Gentleman: “You look great.” Rubbing his round belly, “I need to get myself together too.”
I just stare at him, which is obviously a sign that he should continue:
Gentleman: “By the way, what side of 3rd St. do you live on?”
Me: “Why, [serial killer]?”
Gentleman: “Because if you lived on this side of 3rd, I would have seen you before.”
(He’s clearly one of those self-appointed “I’m the mayor of these three blocks” types.)
A few days later, I’m reading a book and drinking my green juice on the patio of the same grocery store where “July-August-gate” occurred when a man yells at me from the passenger seat of a car that is sitting at the light…
Concerned Citizen: “WHAT DO YOU HAVE TO SAY ABOUT OBAMA RELEASING THOSE SIX MASS MURDERERS INTO COMPTON?”
He has a very “Tea Party/Westboro Baptist” tone.
Driver: “Leave her alone.”
Concerned Citizen: “Whaaat? She might have something to say about it!”
What’s happening, world? I’m just trying to drink my green juice.
A week later, I’m accosted at my neighborhood grocery store yet again. (Clearly, I need to shop elsewhere.) This time it’s by a Ugandan taxi driver who is standing in line paying for his groceries when I walk in.
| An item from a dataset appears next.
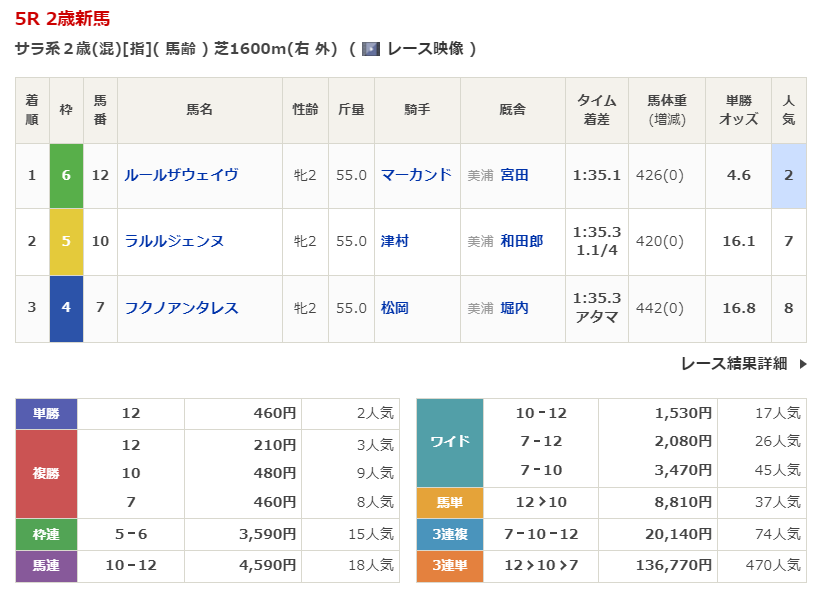Open trainer 和田郎 profile

[521, 241]

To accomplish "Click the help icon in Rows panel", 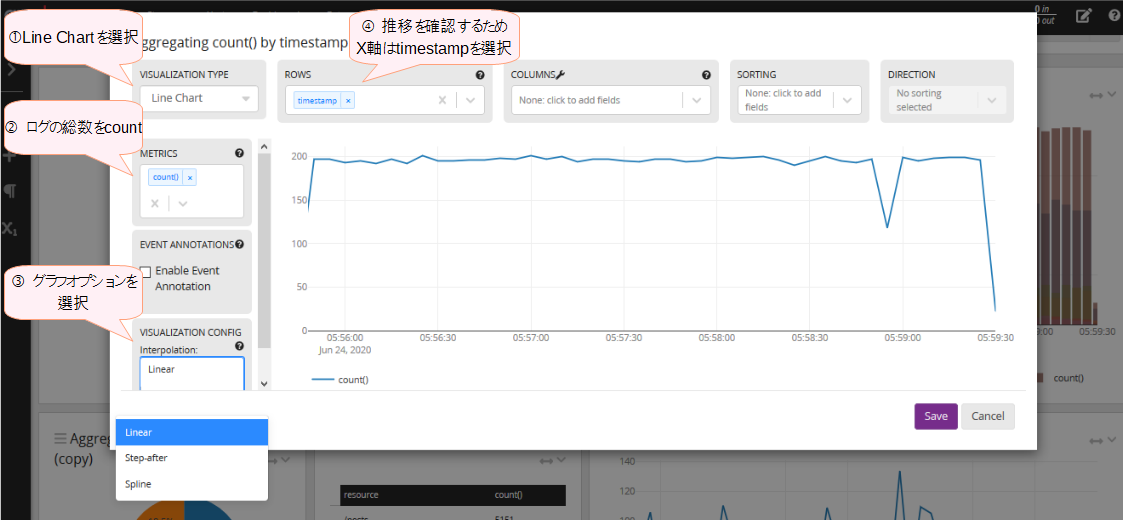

When he sees me, he hops out of line before getting his change and runs over to introduce himself.
He wants me to know, among other things, all of the following:
– the benefits of veganism
– the surprising number of male prostitutes in Atlanta
– how black women in LA only date white men (* crickets *)
– that Whole Foods has gone to the dogs, and
– Jesus is an illusion.
He also complained that black women don’t speak to him. (I’m thinking, I didn’t speak to you either.)
But when he asked me…
Crazy Nutjob: “When did you move to the neighborhood? I’ve never seen you before…”
It hit me.
I must be the only black woman living within a 1-mile radius.
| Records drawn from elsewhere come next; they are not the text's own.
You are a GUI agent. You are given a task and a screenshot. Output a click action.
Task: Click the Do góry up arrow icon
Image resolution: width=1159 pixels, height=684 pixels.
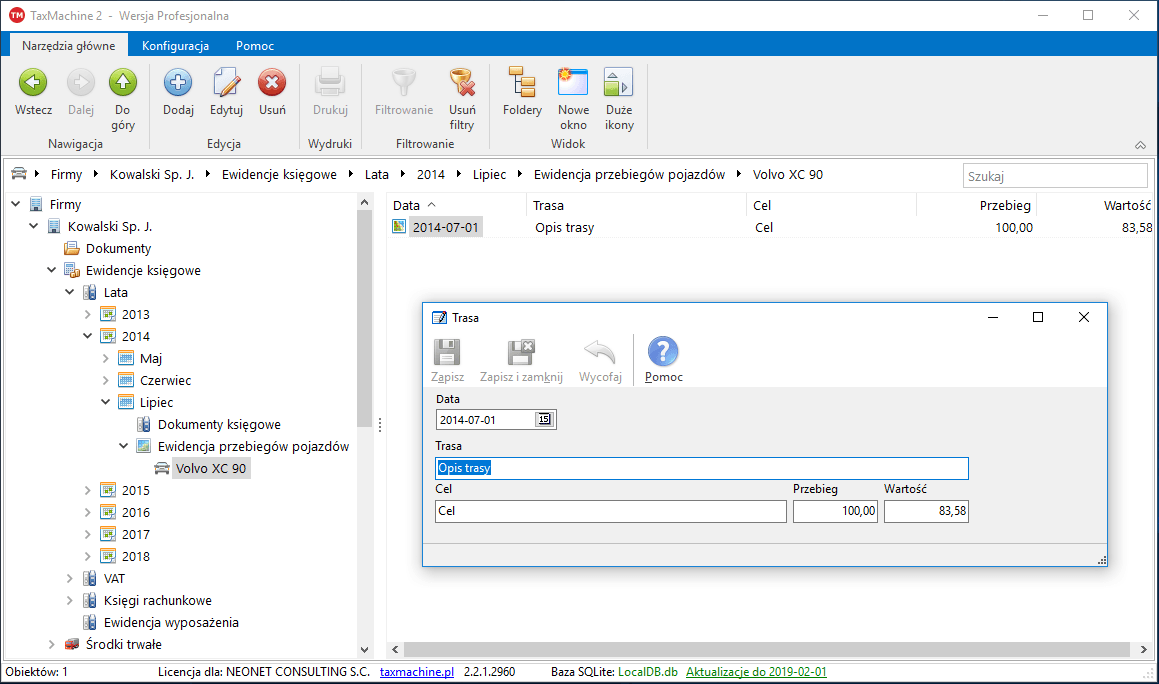click(x=123, y=83)
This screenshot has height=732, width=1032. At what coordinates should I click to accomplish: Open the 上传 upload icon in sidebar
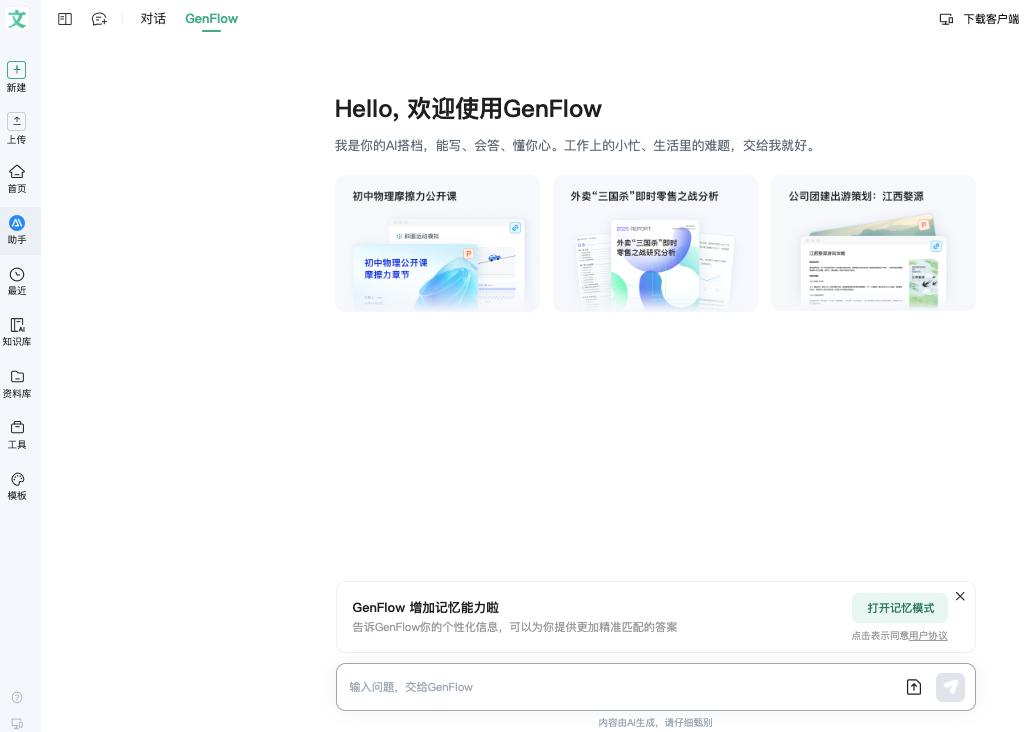[x=17, y=121]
I knew shit was strange when I moved into my new apartment building a few months ago, and I was the only woman or person of color that I saw in my building for weeks. It felt like I moved into the set of The Mindy Project.
But when I thought about it, I realized that I haven’t really seen any other black women in my neighborhood in the three months that I’ve lived here.
Apparently, as a black woman, I’m so rare a find in my neighborhood that people can loosely approximate when I arrived.
And my neighbors are all like, “WE GOT ONE!”
Unfortunately, I don’t suffer from bitchy resting face.
I have a penchant for conducting all of my affairs in Lululemon yoga pants.
And although I wouldn’t describe myself as friendly, evidently I have a welcoming disposition, as evidenced by all of the people who feel welcomed to approach me.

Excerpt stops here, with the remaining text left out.